Amanda – BIL doing Joomla, Drupal, and WordPress
Sharon, Rye Public Library, Technology Coordinator, just launched a freshened site on April 1st using WordPress and Atahualpa theme/framework.
Will, a graphic designer in a print shop who’d been encouraged to learn web design and now WordPress.
Amanda praised the Wrox Professional WordPress book.
Carl Eric has enjoyed WordPress: Visual QuickStart Guide [Updated link — ed.] to get up and running, and WordPress Bible(Aaron Barzell) from Wiley as a reference.
Main Presentation: Carl Eric Johnson: talk about themes and frameworks
Sitepoint.com Wicked WordPress Themes book has free sample download chapter. Table of contents points out the choices of custom themes, child themes, building a framework.

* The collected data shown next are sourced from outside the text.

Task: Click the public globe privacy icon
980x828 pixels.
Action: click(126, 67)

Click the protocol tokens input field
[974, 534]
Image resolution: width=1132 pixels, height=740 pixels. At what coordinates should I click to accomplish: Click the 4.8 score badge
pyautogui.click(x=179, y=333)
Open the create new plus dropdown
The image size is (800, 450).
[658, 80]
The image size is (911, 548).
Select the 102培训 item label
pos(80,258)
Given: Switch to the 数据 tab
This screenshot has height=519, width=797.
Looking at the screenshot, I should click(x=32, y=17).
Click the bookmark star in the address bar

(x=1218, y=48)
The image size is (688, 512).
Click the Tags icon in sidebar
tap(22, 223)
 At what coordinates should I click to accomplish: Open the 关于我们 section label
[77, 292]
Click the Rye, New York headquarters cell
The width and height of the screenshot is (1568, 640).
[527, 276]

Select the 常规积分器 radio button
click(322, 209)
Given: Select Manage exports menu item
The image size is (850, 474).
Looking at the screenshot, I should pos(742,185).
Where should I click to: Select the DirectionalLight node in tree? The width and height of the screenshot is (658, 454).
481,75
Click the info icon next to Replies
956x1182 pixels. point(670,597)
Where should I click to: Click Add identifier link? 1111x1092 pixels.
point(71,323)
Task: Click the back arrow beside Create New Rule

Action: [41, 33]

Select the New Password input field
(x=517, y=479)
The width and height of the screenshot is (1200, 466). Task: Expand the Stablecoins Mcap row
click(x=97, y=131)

Child themes: load with parent’s theme files, in your child file, you import the parent, then override what’s different.
In WordPress 3.0, theme TwentyTen has a lot of options built in. Thesis and Atahualpa have a number of pages of options: sizing, features, colors, styles, etc.
Amanda talked about file structures and “the loop” – directories of wp-admin and wp-install are pretty much off-limits, containing the installed WordPress files and overwritten up updates; wp-content contains most everything else, including the stuff you customize. Add your own functions.php and copy the functions you want to override. A theme consists of index.php and style.css as a minimum; you can add as much as you want from there. See the Codex for the hierarchy of theme files WordPress looks for in order to render your content. Consider starting with a “blank” theme if you’re building your own, such as Starkers or Boilerplate themes – essentially stripped-down skeletal themes with all of the style removed.